Sermon by Rev Sydney Maitland for Sunday 15 August 2021.

Wisdom has built her house, 14th century Serbian Orthodox Visoki Dečani monastery, situated in Kosovo & Metohija (Source and full image)
• First Reading: Proverbs 9: 1-6 (The invitation of Wisdom)
• Psalm 34: 9-14
• Epistle: Ephesians 5: 15-20 (Sing and make music from your heart to the Lord, always giving thanks to God for everything, in the name of Jesus Christ our Lord)
• Gospel: John 6: 51-58 (Whoever eats this bread will live forever. This bread is My flesh)
I think that we have all been in situations where there is someone who has to make a parade of their verbal dexterity. It may be in story-telling, or the ferocious put down, determination to have the last word, monopolizing the conversation and a refusal to engage in any kind of real conversation, or a kind of social boorishness.

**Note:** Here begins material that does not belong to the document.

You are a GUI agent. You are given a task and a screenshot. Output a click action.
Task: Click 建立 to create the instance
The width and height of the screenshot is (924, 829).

We have all been there and probably have been tempted to imitate these habits ourselves.
And then there is the person who has read all the books, knows all the facts and has an encyclopedic memory with which to crush any and all views that differ from their own.

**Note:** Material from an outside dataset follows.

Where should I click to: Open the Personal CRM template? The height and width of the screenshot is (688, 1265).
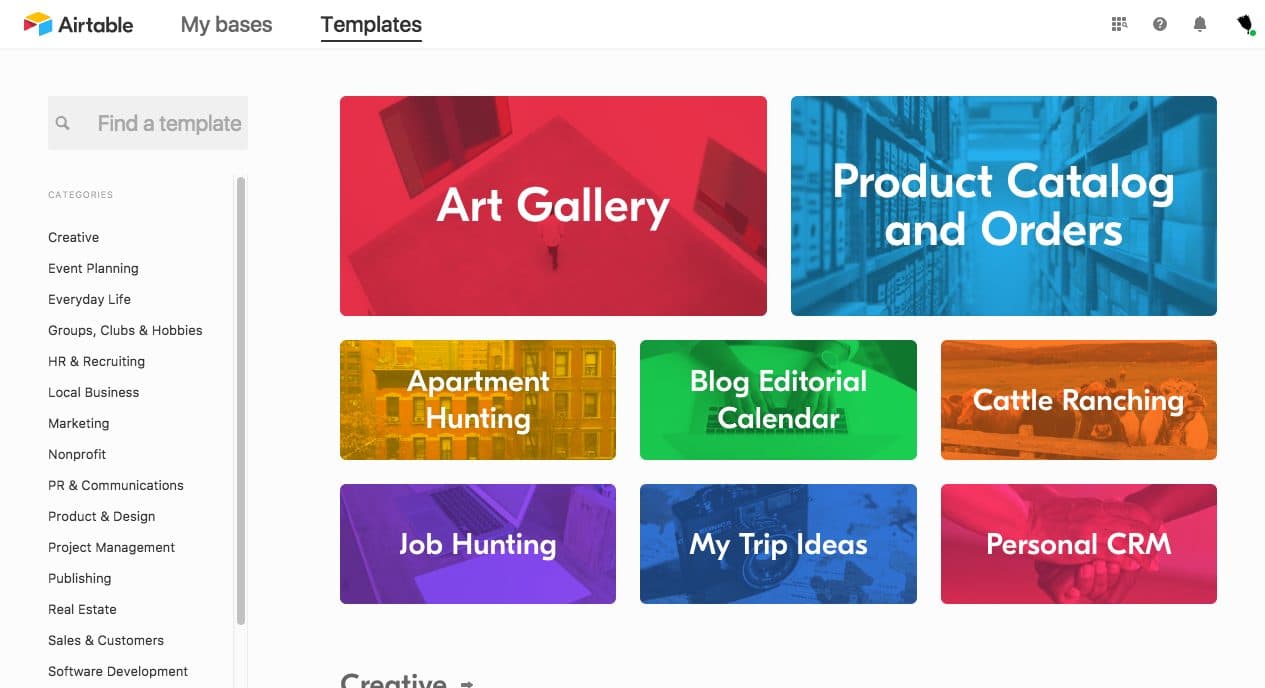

I suppose that we have found our coping mechanisms – to smile politely, and listen carefully without being drawn into pointless arguments; possibly we might see where the social encounter is going and find a way of moving away.
And there are probably many other examples of both the pitfalls to avoid and the best way of doing so.
But there is a difference between cleverness and wisdom. It is the difference between having all the facts and being able to use them intelligently. The difference between promoting ourselves and being genuinely interested in the other person.
In the bible, Wisdom is given a name and a place. It is there in the Wisdom books – Job, Psalms, Proverbs, Ecclesiastes and the Song of Solomon.
It is there as John begins his gospel with the words ‘In the beginning was the Word, and the Word was with God and the Word was God.’
You might also say that the epistles of the New Testament are also wisdom writings, this time attributed to those who were Jesus’ original disciples, or who like Paul, were divinely appointed as an apostle.
In giving His only-begotten Son to be the atonement for our sins, God appointed the expression of His personal Wisdom for this particular task, and He came to show the people of the earth in general and of Israel in particular, what Wisdom of God was like as He taught, healed, and on occasion took control of events without being overcome by them.
In the Old Testament we have the words of Job: ‘Behold, the fear of the Lord, that is wisdom, and to depart from evil is understanding.’ (Job 28: 28).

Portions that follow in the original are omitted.